● GOALS:
[A] Copy the letter to the Los Angeles Times word for word, starting at "Further, at no" and ending at "of investigative reporting?".
[B] Return every line of the records that contains the string "width".

● PAGE TEXT:
════

Letter from Dymally to LA Times, July 1975

LL-2-d-1

[California Lieutenant Governor letterhead]
[Handwriting at top: “Gail”]

July 16, 1975

Mr. Otis Chandler
Los Angeles Times
Times Mirror Square
Los Angeles, California

Dear Mr. Chandler:

Enclosed you will find a review of the article that appeared in the Los Angeles Times on July 3, 1975. I am hopeful that this analysis will convey my impressions and concerns regarding the article.

I feel that the Los Angeles Times has violated many of the basic rules of fair reporting in this article. Through the use of sensationalized headlines and ‘hyped-up’ wording throughout the article, I feel that the Times has dealt a serious blow to their reputation as one of the foremost papers in the world.

The article uses many words that go far beyond fair, accurate reporting and into the area of value judgments. A small sampling:

● “misused funds”
● “forged checks”
● “abuses”
● “unauthorized salary”
● “the program failed”
● “plagued by fiscal irregularities”
● “exhausted its funds and dissolved”
● “situation was desperate”
● “outlook was dismal”
● “widespread bookkeeping irregularities”
● “shoddy practices and misleading advertising”

I raise the question as to whether or not an article which utilizes such words and phrases would not be better suited for the editorial page. When reporters interject their own concepts, their own judgments, their own value judgments, they are no longer/reporting the news, they are creating it.

LL-2-d-2

Mr. Otis Chandler
July 16, 1975
Page Two

I. also strongly object to the interviewing tactics utilized by the writers of the story; Dave Rosenzweig, Mike Goodman, and Bob Fairbanks. It seems to me that when reporters are preparing to make a series of allegations against someone, and they ask for an interview ‘to give you a chance to tell your side’, they, at some time during the interview, have an obligation to reveal their facts, their allegations. Otherwise, the person being interviewed is not given a chance to respond to the charges. Rather, your reporters simply took my responses to general, veiled questions and worked them into the parts of the story where they made specific allegations. In this way, quotes were taken out of context and then used in the story alongside information gathered to refute “my response”. It was made to appear that I was responding to a specific charge. This was not the case.

These tactics have been ruled unconstitutional when used by our police — but our law enforcement people obviously operate under a stricter standard of fair play, of due process, than does the Times.

Let me cite a few examples. At no time was I told that I was going to be accused of receiving $7,000 in unauthorized salary which I allegedly paid back in a devious manner through the Ford Foundation. Had I been told this, I might have been able to save you from making this error in the story.

Further, at no time was I told that the article would claim that my brother and sister-in-law were on the JET payroll; nor that the reporters would claim JET obtained only 37 jobs; nor about the Bill Greene plane trips; nor about the “big spenders” at Perinos: nor the claim that thousands of dollars of furniture had disappeared.

The reporters obviously did not want me to respond to these charges; to say something they did not want to hear:

● That the Urban League, not Urban Affairs hired my brother and sister-in-law
● That hundreds were trained by JET
● That I too was upset by the Greene trips, et cetra

This would have ruined their story.

Your story forces me to consider whether or not we are witnessing the birth of a “New McCarthyism ”. Is guilt by innuendo and guilt by association going to become the norm of investigative reporting?

════

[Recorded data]
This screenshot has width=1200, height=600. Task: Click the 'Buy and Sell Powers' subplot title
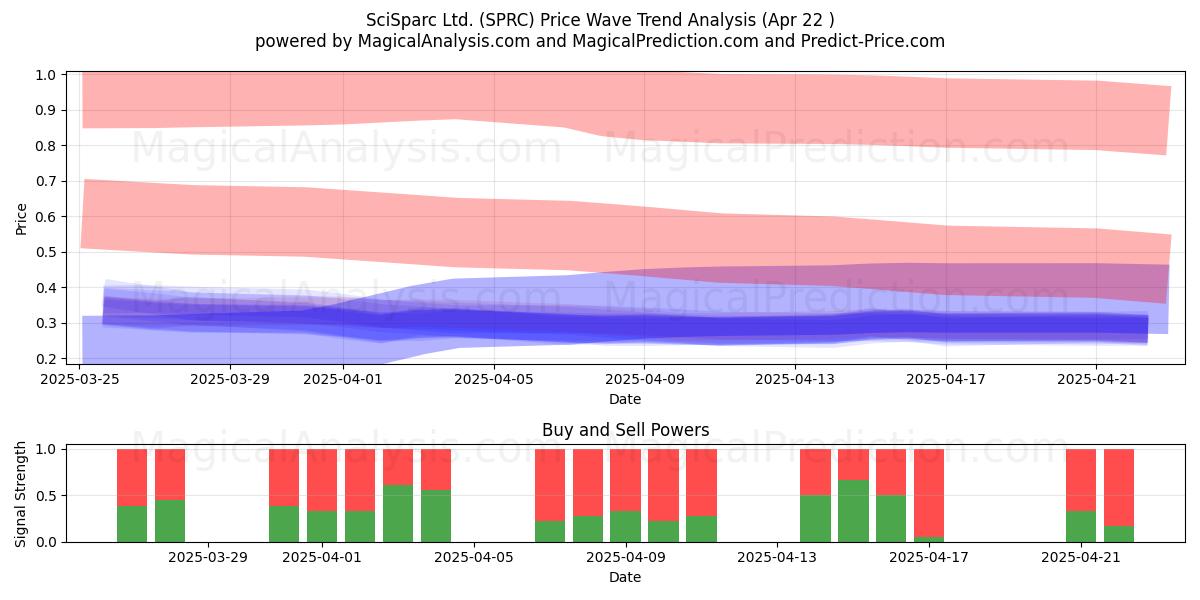[625, 430]
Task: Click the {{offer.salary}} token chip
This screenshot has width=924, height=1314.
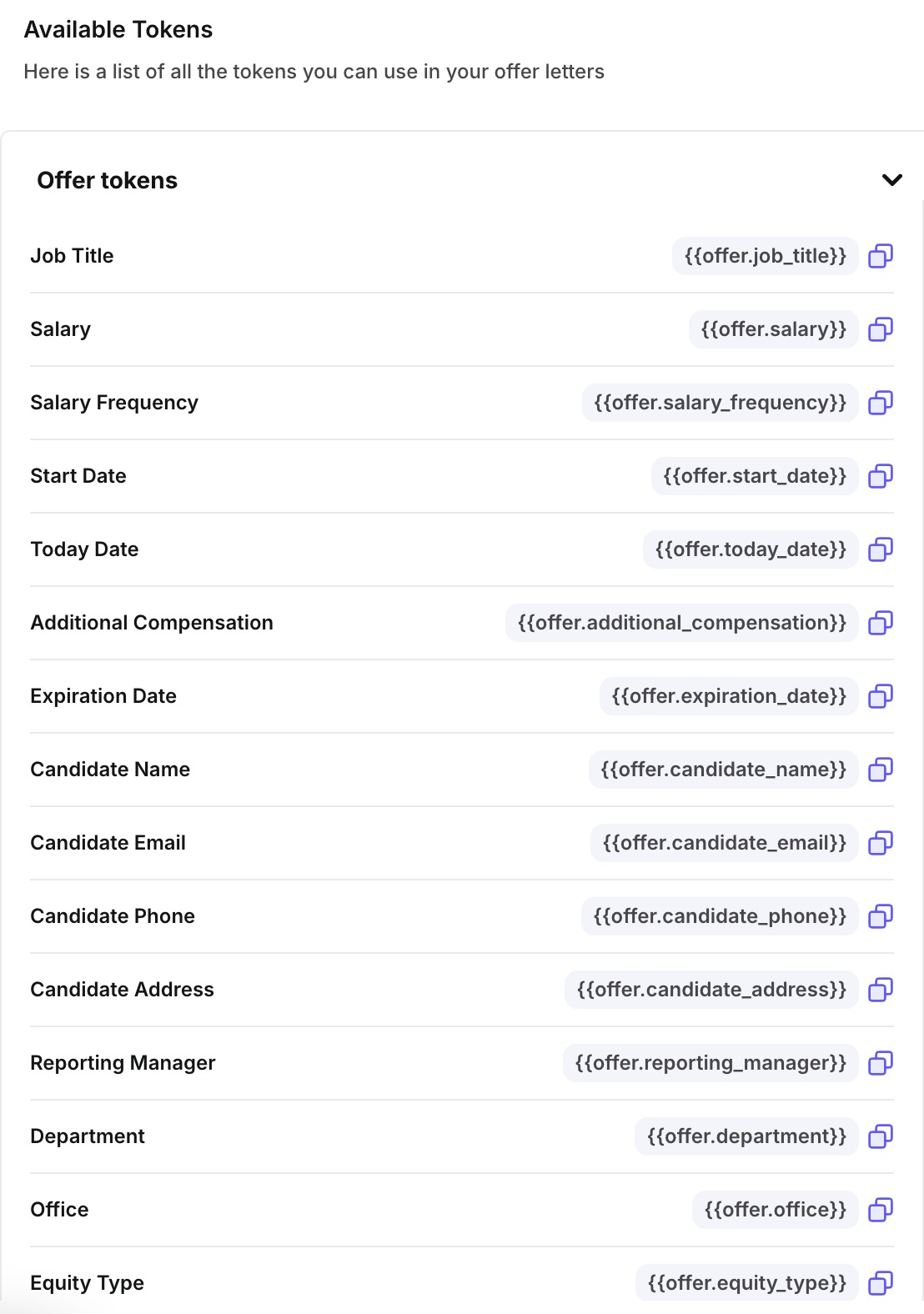Action: click(773, 329)
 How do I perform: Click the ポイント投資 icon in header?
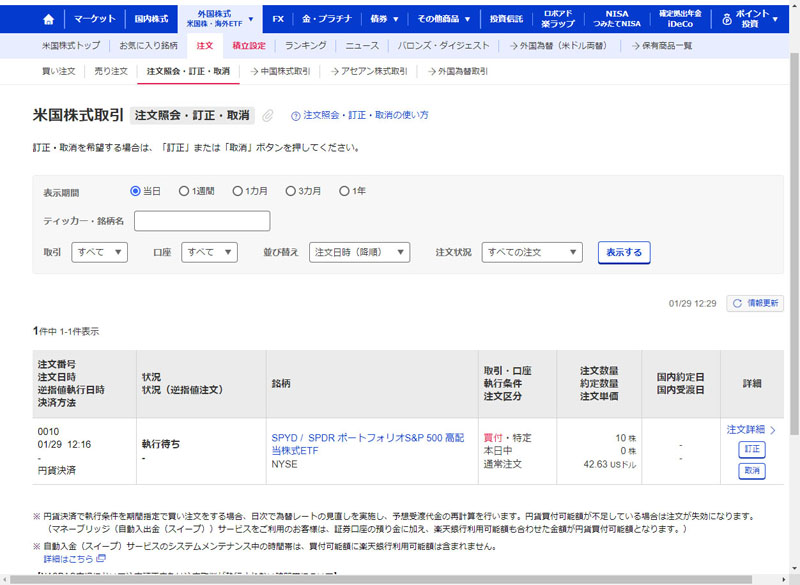coord(727,19)
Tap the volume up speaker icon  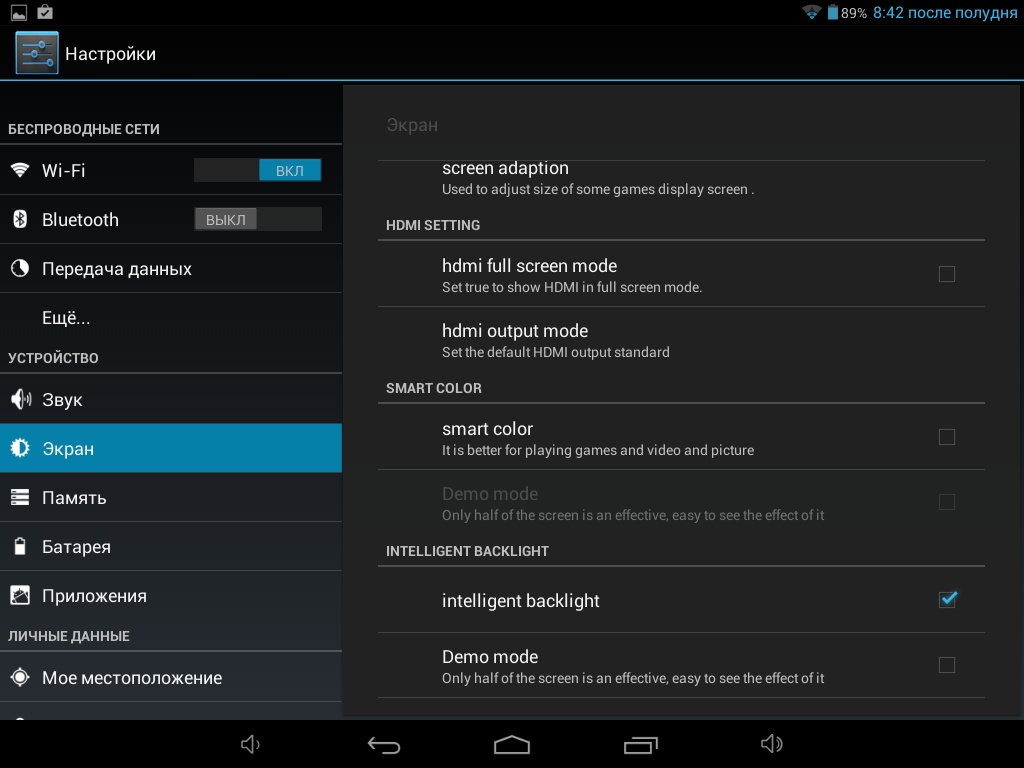point(771,744)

════

● SOLUTIONS TO THE PROBLEMS:
[A]
Further, at no time was I told that the article would claim that my brother and sister-in-law were on the JET payroll; nor that the reporters would claim JET obtained only 37 jobs; nor about the Bill Greene plane trips; nor about the “big spenders” at Perinos: nor the claim that thousands of dollars of furniture had disappeared.

The reporters obviously did not want me to respond to these charges; to say something they did not want to hear:

● That the Urban League, not Urban Affairs hired my brother and sister-in-law
● That hundreds were trained by JET
● That I too was upset by the Greene trips, et cetra

This would have ruined their story.

Your story forces me to consider whether or not we are witnessing the birth of a “New McCarthyism ”. Is guilt by innuendo and guilt by association going to become the norm of investigative reporting?

[B]
This screenshot has width=1200, height=600. Task: Click the 'Buy and Sell Powers' subplot title
This screenshot has width=924, height=1314.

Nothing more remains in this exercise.